Isolated very extreme \(e_j\) values suggest a local irregular behaviour of the simulator in the region of \(x^\prime_j\). Clusters of extreme values whose input values \(x^\prime_j\) lie in a particular region of the input space suggest non-stationarity of the simulator in that region.

If large values tend to correspond to \(x^\prime_j\) values close to training sample design points this suggests over-estimation of correlation lengths.

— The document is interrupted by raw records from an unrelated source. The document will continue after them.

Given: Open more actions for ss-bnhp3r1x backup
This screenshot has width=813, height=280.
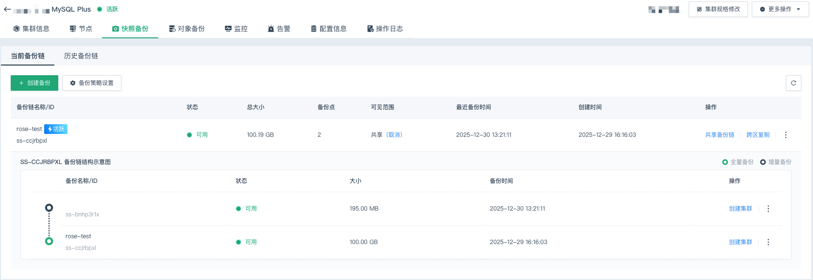Looking at the screenshot, I should [768, 209].
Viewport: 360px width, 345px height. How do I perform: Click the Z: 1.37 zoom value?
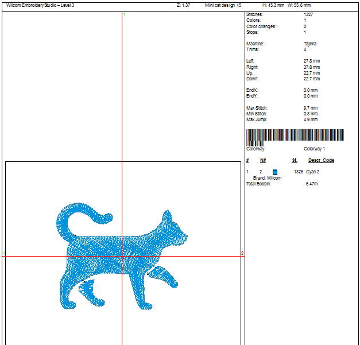(x=183, y=5)
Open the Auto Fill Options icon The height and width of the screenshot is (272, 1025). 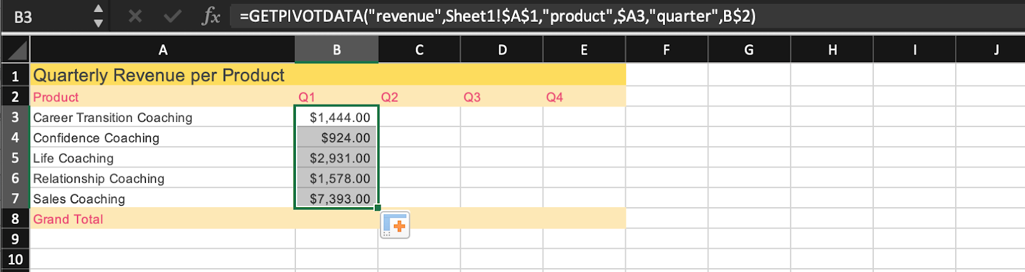395,225
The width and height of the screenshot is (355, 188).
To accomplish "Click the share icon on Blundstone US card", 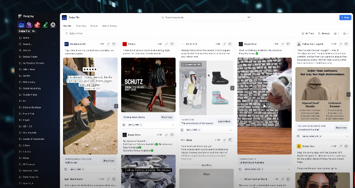I will [x=108, y=44].
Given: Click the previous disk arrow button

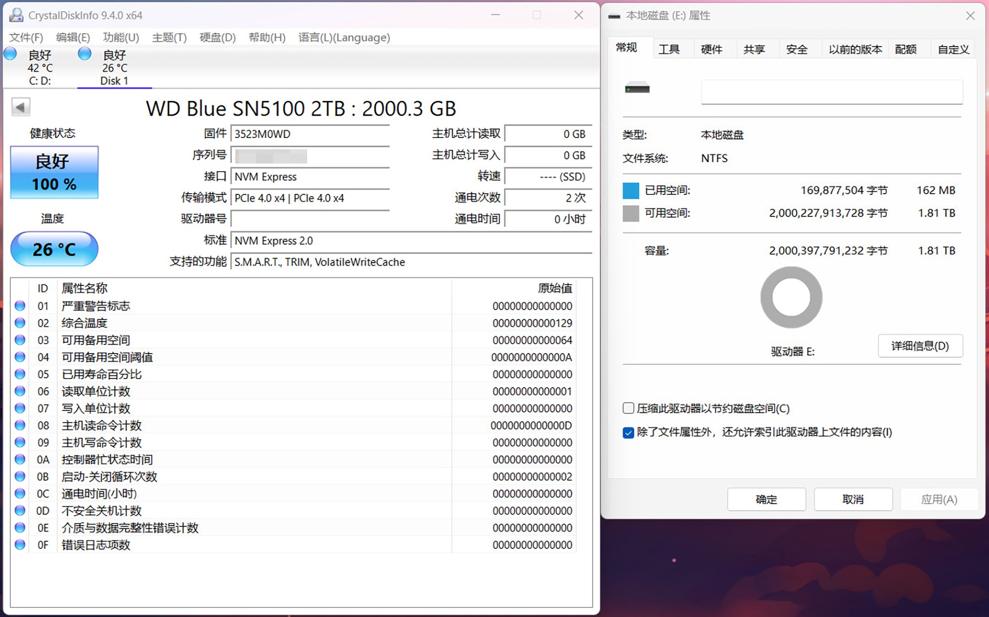Looking at the screenshot, I should pos(21,107).
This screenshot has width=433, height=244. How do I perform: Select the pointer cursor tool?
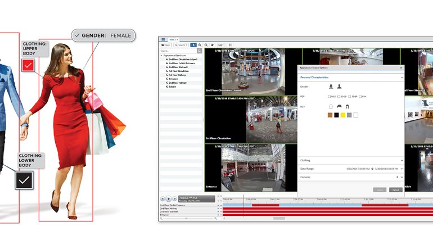click(193, 44)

It should be noted that groups of unusually small values of \(e_j\) close to training sample design points suggest under-estimation of correlation lengths.

It is important to note, however, that the \(e_j\) values are not independent, and this makes interpretation of apparent patterns of individual errors difficult. The next group of diagnostics, the pivoted Cholesky errors, are the most promising of a number of ways to generate independent standardised errors.

Pivoted Cholesky errors

The well-known Cholesky decomposition of a positive-definite matrix yields a kind of square-root matrix. In our diagnostics we use a version of this called the pivoted Cholesky decomposition. The procedure for this is given in page ProcPivotedCholesky. Let \(C\) be the pivoted Cholesky decomposition of \(V^*\) and let

\[t = C^{-1} (f(D^\prime)-m^*).\]

Then we consider each of the individual elements \(t_k\) of this vector to be a validation diagnostics, for \(k=1,2,\ldots,n^\prime\). The reference distribution for each \(t_k\) is standard normal.

A property of the pivoted Cholesky decomposition is that each \(t_k\) is associated with a particular validation sample value, but the ordering of these diagnostics is different from the ordering of the validation dataset. Thus, for instance, the first diagnostic \(t_1\) will not generally correspond to the first validation data point \(x^\prime_1\). The ordering instead assists with identifying particular kinds of emulator failure.

Extreme values of \(t_k\) early in the sequence (low \(k\)) suggest under-estimation of \(\sigma^2\), while if the values early in the sequence are unusually small then this suggests over-estimation of \(\sigma^2\). When these extremes or unusually low values cluster instead at the end of the sequence (high \(k\)) it suggests over-/under-estimation of correlation lengths.

Response to diagnostics

If there are no validation failures, or only relatively minor failures, we will generally declare the emulator to be valid. This does not, of course, constitute proof of validity. Subsequent usage may yet uncover problems with the emulator. Nevertheless, we would proceed on the basis that the emulator appears to be valid. In practice, it is rare to have no validation failures - local inhomogeneity of the simulator’s behaviour will almost always lead to some emulation difficulties. Declaring validity when minor validation errors have arisen is a pragmatic decision.

When failures cannot be ignored because they are too extreme or too numerous, the emulator should not be used as it stands. Instead, it should be rebuilt with more data. Changes to the assumed mean and correlation functions may also be indicated.

Rebuilding with additional data is, in one sense at least, straightforward since we have the validation sample data which can simply be added to the original training sample data. We now regard the combined data as our training sample and proceed to rebuild the emulator. However, it should be noted that we will need additional validation data with which the validate the rebuilt emulator.

Also, the diagnostics may indicate adding new data in particular regions of the input space, if problems have been noted in those regions. Problems with the correlation parameters may suggest including extra training data points that are relatively close to either the original training data points or the validation points.

Additional Comments

These diagnostics, and some others, were developed in MUCM and presented in

Bastos, L. S. and O’Hagan, A. (2008). Diagnostics for Gaussian process emulators. MUCM Technical Report 08/02. (May be downloaded from the MUCM website.)

Validation is something of an evolving art. We hope to extend the discussion here as we gain more experience in MUCM with the diagnostics.